User Rights and Controls

What Rights Do Users Have Regarding Their Data?

Users have the following rights regarding their personal data:

  • Access: Request access to their personal data.
  • Correction: Request correction of inaccurate or incomplete data.
  • Deletion: Request deletion of their data (right to be forgotten).
  • Portability: Obtain a copy of their data in a portable format.
  • Restrict Processing: Request to restrict how we process their data.
  • Withdraw Consent: Withdraw consent for data processing.
  • Object to Processing: Object to certain processing activities, including profiling.

How Can Users Exercise Their Rights?

  1. Account Settings: Users can update personal information and delete their account directly from the account settings.
  2. Email Requests: Users can contact us at [email protected] for data access, correction, deletion, portability, and other requests. We typically respond within 30 days and will verify the identity of the requester before proceeding.

Compliance and Updates

Which Data Protection Regulations Do You Comply With?

Our privacy policy aligns with GDPR, CCPA, and other relevant data protection regulations.

How Will Users Be Notified of Policy Changes?

Users will be notified of significant changes via email and a prominent notice on our website, with the opportunity to review changes before they take effect. For major changes, we may request renewed consent from users.

API-Specific Considerations

How Does Your API Handle User Authentication and Authorization?

  1. API Key Authentication: Users create unique API keys that must be included in every request.
  2. Authorization: Each API key is tied to the user’s account and associated permissions.
  3. Secure File Access: Temporary file operations require a session ID and file ID for secure access.
  4. Security Measures: All API communications are encrypted, and rate limiting is implemented.

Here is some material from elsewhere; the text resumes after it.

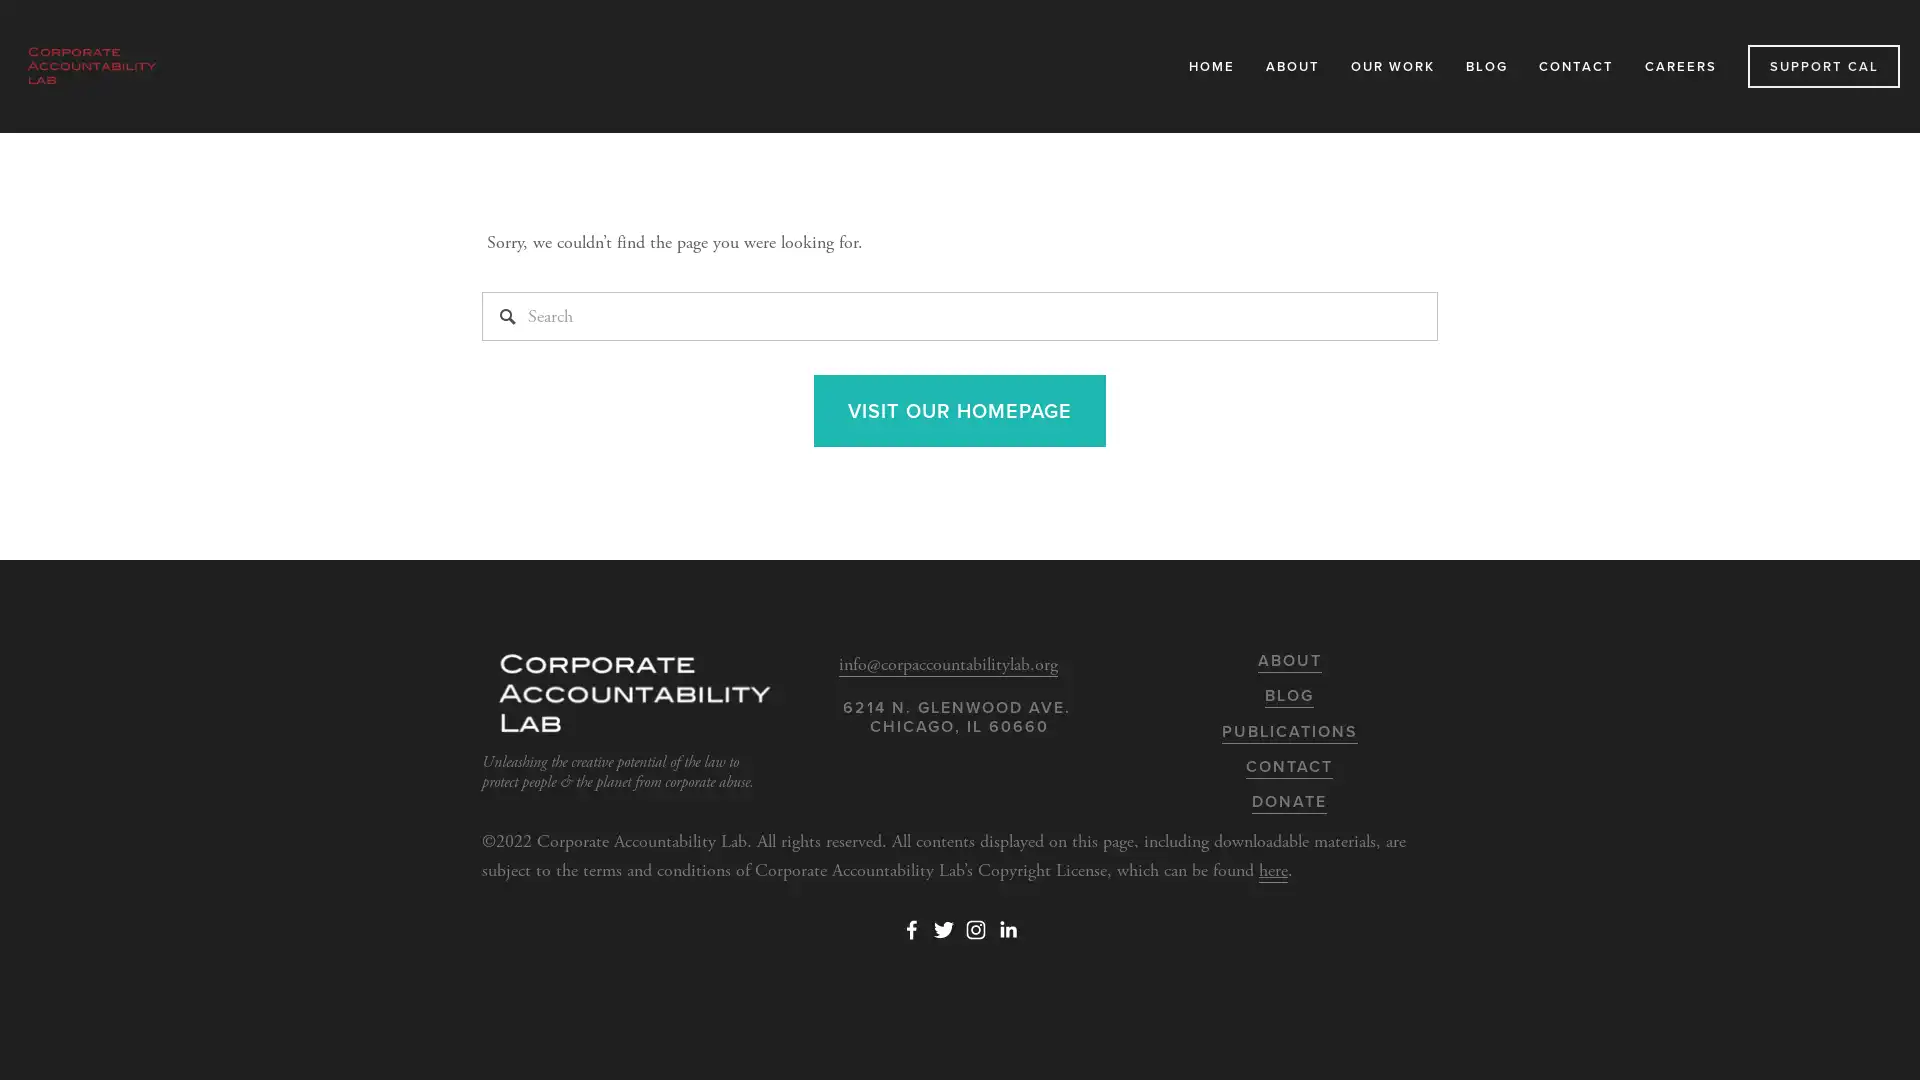 The width and height of the screenshot is (1920, 1080). What do you see at coordinates (1245, 317) in the screenshot?
I see `Close` at bounding box center [1245, 317].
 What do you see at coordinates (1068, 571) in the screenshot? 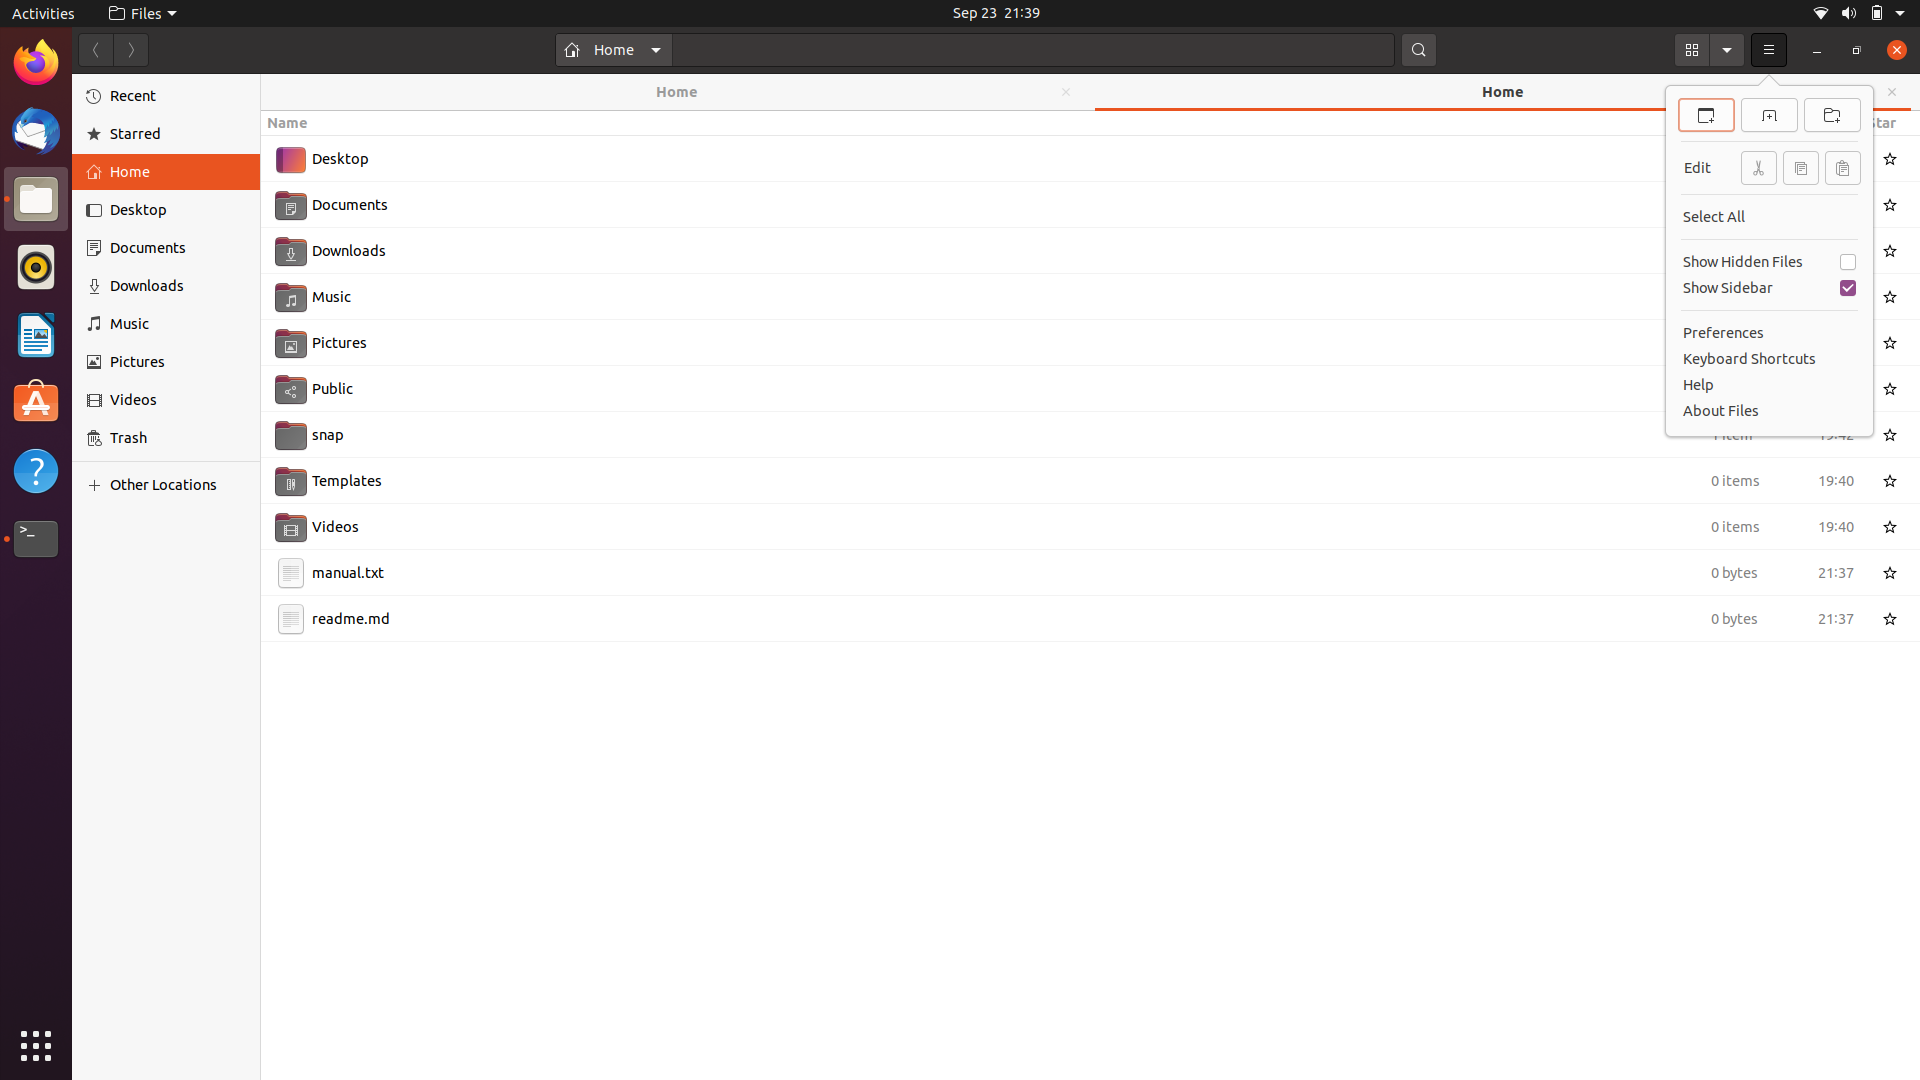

What Data Logs Are Maintained for API Usage?

API usage logs include metadata on API calls, such as timestamps and user ID, for performance monitoring and anomaly detection.

Are There Usage Limits or Rate Restrictions?

API usage is subject to limitations specific to each subscription tier, with rate restrictions to ensure fair usage.

Contact Information

For privacy concerns, users can contact our privacy officer at [email protected] or by mail at:

LibreChat, LLC 1501 Venera Ave Suite 203, Coral Gables, FL 33146.

Additional Considerations

Automated Decision-Making and Profiling

Our API service does not engage in automated decision-making or profiling that has legal or significant effects on users. Data processing is limited to providing our core services and improving user experience.

Thank you for trusting LibreChat with your data. We are committed to protecting your privacy and providing a secure service experience.